— START OF Excerpt to read —

X rays indicated that Dick had broken his left arm in two places just below the shoulder joint, involving the complex ball and Socket mechanism. This is what had happened: Dick had been careening down one of the more precipitous slopes when, in the middle of a turn, his left ski struck a patch of ice and flipped him in a fall that Dick described—in the skiing vernacular—as an eggbeater. Dick’s doctor was vehement in his denunciation of a man over twenty-two years old who, not having been on skis for six years, would undertake to recapture his fine frenzy with Alpine stocks. “What did you expect?” queried the M.D. acidly. “You could have fractured your skull. You could have broken your back and spent the rest of your days as a helpless invalid. Time you used some common sense, my boy.” There was more, none of it sugared. When the doctor was called from the treatment room, the nurse told Dick, “Don’t take him too seriously. Last week he was able to remove the brace he has worn since he broke his ankle early this winter. Skiing. Second time he did it in two years.”

— END OF Excerpt to read —
— START OF Available data —

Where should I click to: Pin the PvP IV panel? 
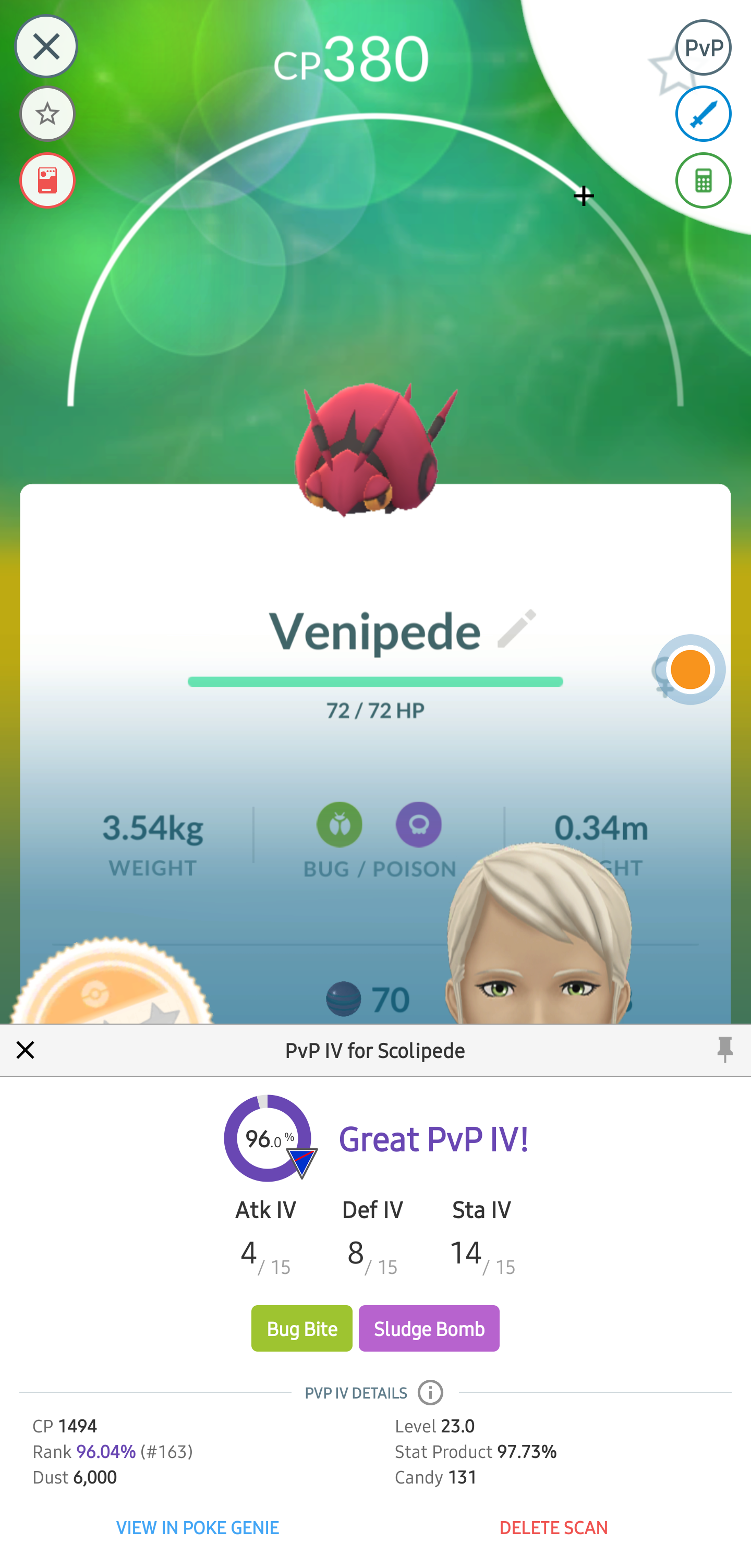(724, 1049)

— END OF Available data —
— START OF Available data —

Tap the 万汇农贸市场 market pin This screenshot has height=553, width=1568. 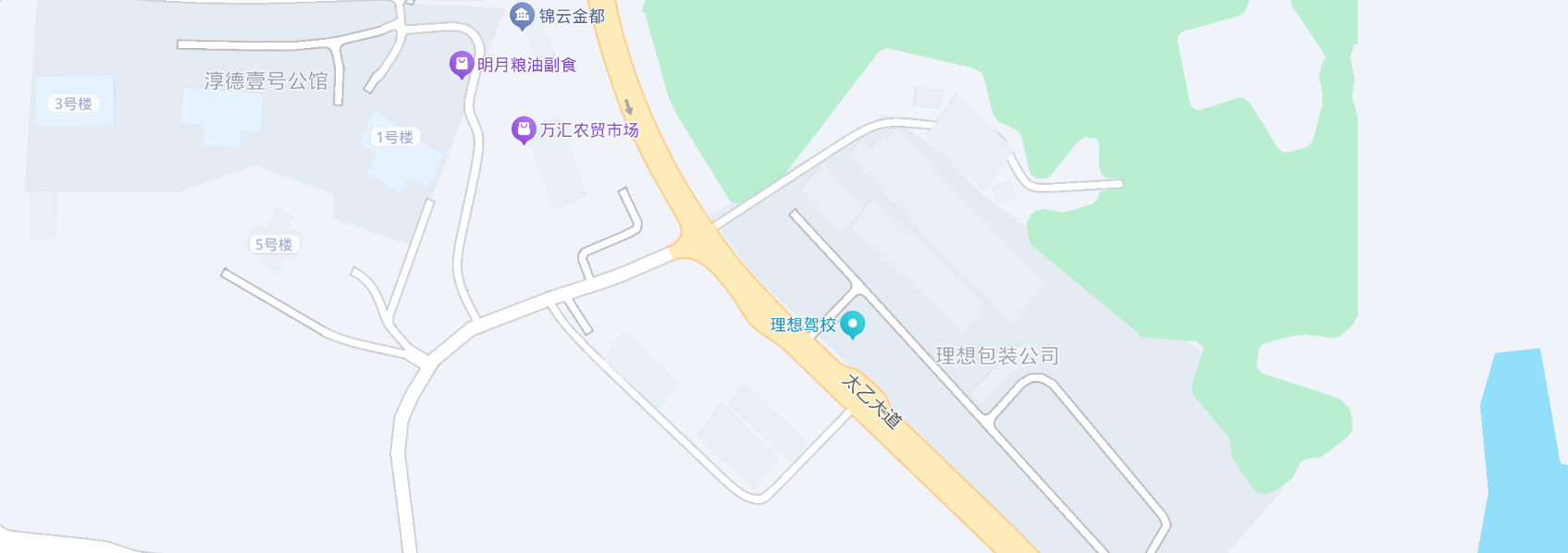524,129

— END OF Available data —
— START OF Available data —

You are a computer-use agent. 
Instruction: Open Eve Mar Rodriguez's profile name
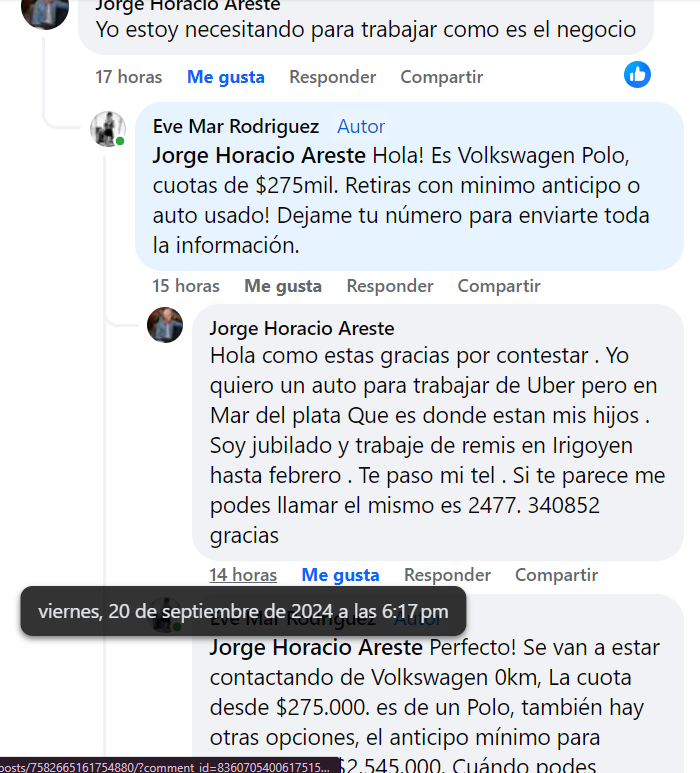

— END OF Available data —

• **Requirements**:
1. Based on the skiing passage, decide whether each statement agrees with it. Answer yes or no, and quote the words of the passage that decide it.
(a) Dick broke his right arm.
(b) Dick had not been on skis for six years before the accident.
(c) The nurse said the doctor had broken his ankle while skiing.
2. In the rows, lay out the stretch from the line containing "You are a computer-use agent." through the line containing "Instruction: Open Eve" as a Markdown table with the columns Row and Line. Number each line and leave out blank lines.

• **Responses per task**:
1.
(a) No: "Dick had broken his left arm in two places"
(b) Yes: "not having been on skis for six years"
(c) Yes: "since he broke his ankle early this winter. Skiing."

2.
| Row | Line |
|---|---|
| 1 | You are a computer-use agent.  |
| 2 | Instruction: Open Eve Mar Rodriguez's profile name |